-- start --

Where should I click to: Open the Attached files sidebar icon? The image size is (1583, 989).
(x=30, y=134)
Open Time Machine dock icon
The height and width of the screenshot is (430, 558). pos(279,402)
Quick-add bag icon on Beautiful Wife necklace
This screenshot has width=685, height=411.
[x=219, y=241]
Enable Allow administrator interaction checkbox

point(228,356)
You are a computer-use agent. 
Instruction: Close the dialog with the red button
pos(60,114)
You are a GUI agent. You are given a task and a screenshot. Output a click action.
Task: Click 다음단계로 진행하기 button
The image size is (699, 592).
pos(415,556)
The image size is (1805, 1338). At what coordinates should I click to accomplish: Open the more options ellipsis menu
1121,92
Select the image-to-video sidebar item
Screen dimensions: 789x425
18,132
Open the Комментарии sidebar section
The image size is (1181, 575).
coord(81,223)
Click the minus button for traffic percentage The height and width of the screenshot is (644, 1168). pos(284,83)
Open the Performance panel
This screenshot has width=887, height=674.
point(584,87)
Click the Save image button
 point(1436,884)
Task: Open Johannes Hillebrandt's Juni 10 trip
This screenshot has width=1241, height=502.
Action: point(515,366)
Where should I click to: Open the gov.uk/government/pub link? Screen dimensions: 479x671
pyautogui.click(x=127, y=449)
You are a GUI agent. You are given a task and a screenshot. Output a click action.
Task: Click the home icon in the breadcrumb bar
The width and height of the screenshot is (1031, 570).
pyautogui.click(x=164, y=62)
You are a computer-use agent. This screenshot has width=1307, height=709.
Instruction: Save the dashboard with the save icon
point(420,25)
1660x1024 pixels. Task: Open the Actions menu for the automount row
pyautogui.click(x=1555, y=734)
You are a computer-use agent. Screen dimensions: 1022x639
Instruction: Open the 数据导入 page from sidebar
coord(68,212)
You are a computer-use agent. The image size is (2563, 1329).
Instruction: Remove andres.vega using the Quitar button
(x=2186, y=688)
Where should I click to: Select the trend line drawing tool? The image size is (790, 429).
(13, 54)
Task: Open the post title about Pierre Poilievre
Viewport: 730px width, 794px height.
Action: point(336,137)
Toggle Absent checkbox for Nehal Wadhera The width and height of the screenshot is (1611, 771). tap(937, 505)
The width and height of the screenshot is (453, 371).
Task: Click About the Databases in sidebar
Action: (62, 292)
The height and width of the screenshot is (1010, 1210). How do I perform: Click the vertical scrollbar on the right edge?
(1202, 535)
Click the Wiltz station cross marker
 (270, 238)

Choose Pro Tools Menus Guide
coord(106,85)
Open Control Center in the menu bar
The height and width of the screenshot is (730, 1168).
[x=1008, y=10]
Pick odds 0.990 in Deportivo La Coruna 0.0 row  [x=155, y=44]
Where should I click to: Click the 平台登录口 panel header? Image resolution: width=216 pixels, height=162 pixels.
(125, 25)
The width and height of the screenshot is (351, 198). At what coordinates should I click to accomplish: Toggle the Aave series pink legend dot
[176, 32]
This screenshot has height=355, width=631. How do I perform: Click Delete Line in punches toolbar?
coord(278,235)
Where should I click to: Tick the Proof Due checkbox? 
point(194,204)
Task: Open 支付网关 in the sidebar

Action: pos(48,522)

-- end --

§ To do:
Extract the lines from the line with "Open the Комментарии sidebar section" to the line with "point(584,87)", and reproduce them exactly.

§ Solution below:
Open the Комментарии sidebar section
The image size is (1181, 575).
coord(81,223)
Click the minus button for traffic percentage The height and width of the screenshot is (644, 1168). pos(284,83)
Open the Performance panel
This screenshot has width=887, height=674.
point(584,87)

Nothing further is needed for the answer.